----- TEXTO EM EXCERTO

Desde o início das manifestações pró-União Europeia e contra o Governo ucraniano, o ex-pugilista Vitali Klitschko tem surgido como um dos principais instigadores contra o Presidente Viktor Yanukovych. Talhado pelos democratas-cristãos da chanceler alemã, poderá, em breve, ser apoiado por mais dirigentes europeus. Excertos.
Na quinta-feira de há 2 semanas, ficou perfeitamente claro que qualquer vislumbre de amizade entre a chanceler alemã, Angela Merkel, e o Presidente ucraniano, Viktor Yanukovych, tinha acabado. Estiveram juntos num jantar de gala com os dirigentes da União Europeia e dos países do Leste europeu, no antigo palácio do Grão-duque da Lituânia, com a cidade de Vílnius toda decorada para o Natal.
Ainda a sobremesa trufada não tinha sido servida, quando o Presidente ucraniano encetou um monólogo fastidioso sobre a difícil relação do seu país com a Europa, por um lado, e com a Rússia, por outro. A certa altura, Merkel interrompeu bruscamente Yanukovych e informou-o de que era melhor deixar-se de conversa. “Dê por onde der, não vai assinar”, disse ela, sem rodeios. O Presidente arménio, que estava sentado ao lado de Merkel, ergueu os olhos com a surpresa.

----------
----- EXCERTO DA FONTE

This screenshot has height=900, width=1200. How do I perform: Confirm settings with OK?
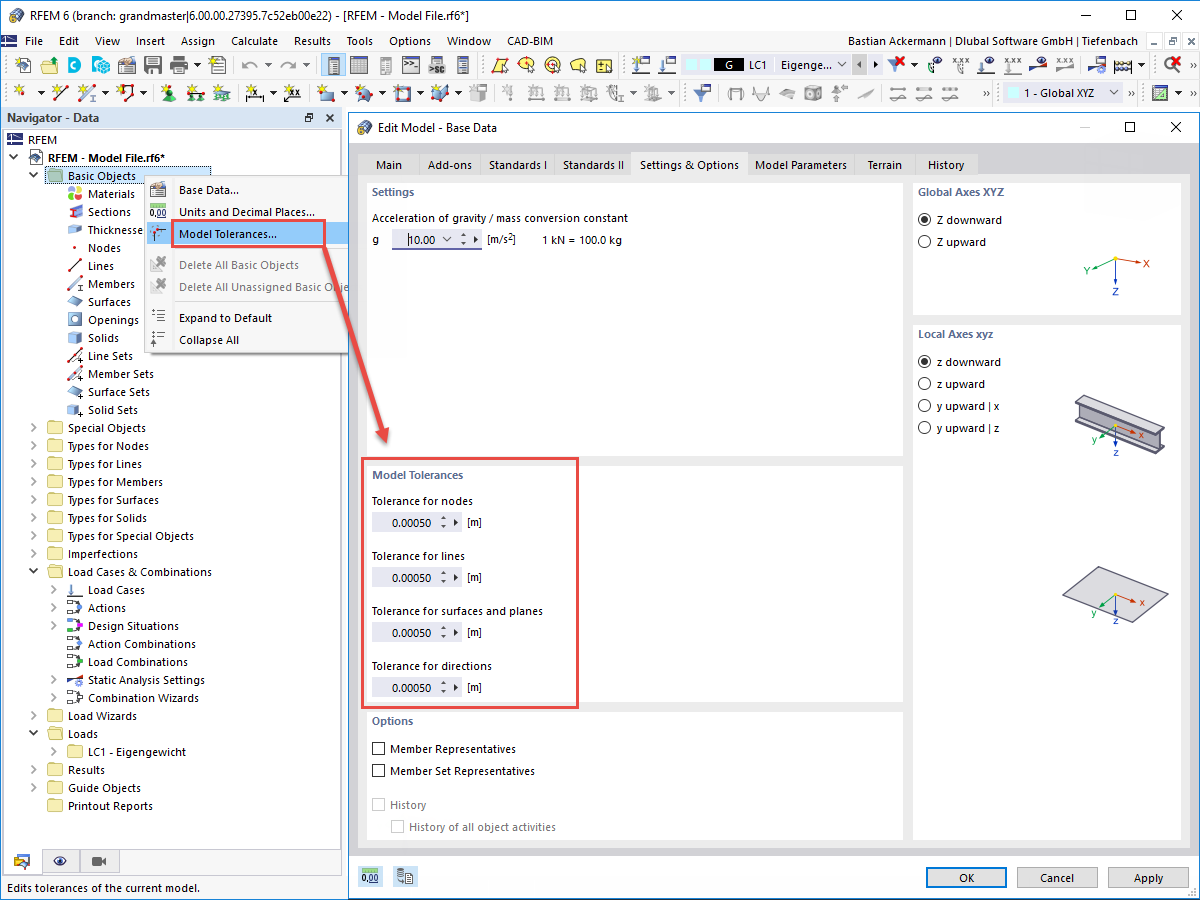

----------

§ TAREFAS DO EXERCÍCIO
[1] Copie do texto sobre Merkel e Yanukovych o trecho que vai de "Desde o início" até "para o Natal.", inclusive.
[2] Prossiga o texto sobre Merkel e Yanukovych a partir do ponto em que termina.
A listagem provém de uma fonte diferente.

§ RESPOSTAS DO EXERCÍCIO
[1]
Desde o início das manifestações pró-União Europeia e contra o Governo ucraniano, o ex-pugilista Vitali Klitschko tem surgido como um dos principais instigadores contra o Presidente Viktor Yanukovych. Talhado pelos democratas-cristãos da chanceler alemã, poderá, em breve, ser apoiado por mais dirigentes europeus. Excertos.
Na quinta-feira de há 2 semanas, ficou perfeitamente claro que qualquer vislumbre de amizade entre a chanceler alemã, Angela Merkel, e o Presidente ucraniano, Viktor Yanukovych, tinha acabado. Estiveram juntos num jantar de gala com os dirigentes da União Europeia e dos países do Leste europeu, no antigo palácio do Grão-duque da Lituânia, com a cidade de Vílnius toda decorada para o Natal.

[2]
“A porta continua aberta para a Ucrânia”, insistiu Merkel repetidamente após a hecatombe, salientando que os europeus continuam dispostos a dialogar. E antes do início da próxima ronda, a chanceler planeia pôr um novo jogador em campo: Vitali Klitschko. O volumoso campeão de pesos pesados no boxe deverá ser lançado como adversário pró-europeu do Presidente pró-russo, Yanukovych, na esperança de que ele assinará um tratado pró-UE, que ainda há quem acredite que se vai materializar.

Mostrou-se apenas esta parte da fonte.